Exactly...this killing COULD have been avoided...which is what most of us are saying!!


----------



## Amethyst (Jun 16, 2010)

Buster's Mummy said:


> And as I have said again if people read my posts.......


Sometimes posts aren't quite as clear as they could be! I am sure that applies to mine too, so not to worry 

Ultimately the police have to make very quick decisions when faced with a serious dog attack and even if a dog is killed when they err on the side of caution, it must surely be seen as acceptable ...

Very sad, so off for a Baileys and ice to lighten my mood a little, it is Boxing Day after all 

Again, my thoughts remain with all concerned with this tragedy ...


----------



## Guest (Dec 26, 2010)

Amethyst said:


> Sometimes posts aren't quite as clear as they could be! I am sure that applies to mine too, so not to worry
> 
> Ultimately the police have to make very quick decisions when faced with a serious dog attack and even if a dog is killed when they err on the side of caution, it must surely be seen as acceptable ...

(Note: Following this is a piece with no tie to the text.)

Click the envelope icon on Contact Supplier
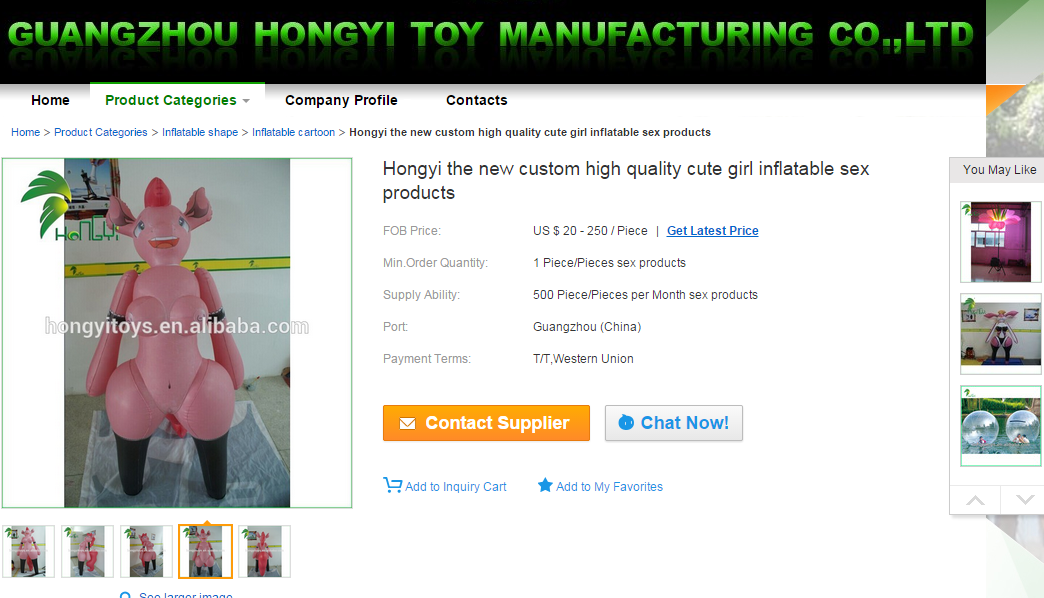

So in case my thread wasn't clear enough 

The police DID what they HAD to do so the killing was ACCEPTABLE but if they had done what they were EMPLOYED to do in the first place when the neighbour noticed WARNING signs it WOULDN'T have happened! The dog HAD to be killed but people do not have to celebrate this fact on a PET FORUM :thumbup:


----------



## Guest (Dec 26, 2010)

I may appear to be a little uptight here BUT when you work in rescues faced with a dog that is "severely agressive around children" you have to make a decision whether that dog can be rehomed...are the family telling the truth are they lying?

I then ask the owners WHY the dog is aggressive...

"well my three year old had a packet of crisps and wouldn't give the dog any so the dog snapped at little johnny"

"ah does the dog often beg for food?" 

"yes he begs all the time"

"do you ever give him any food when he begs?"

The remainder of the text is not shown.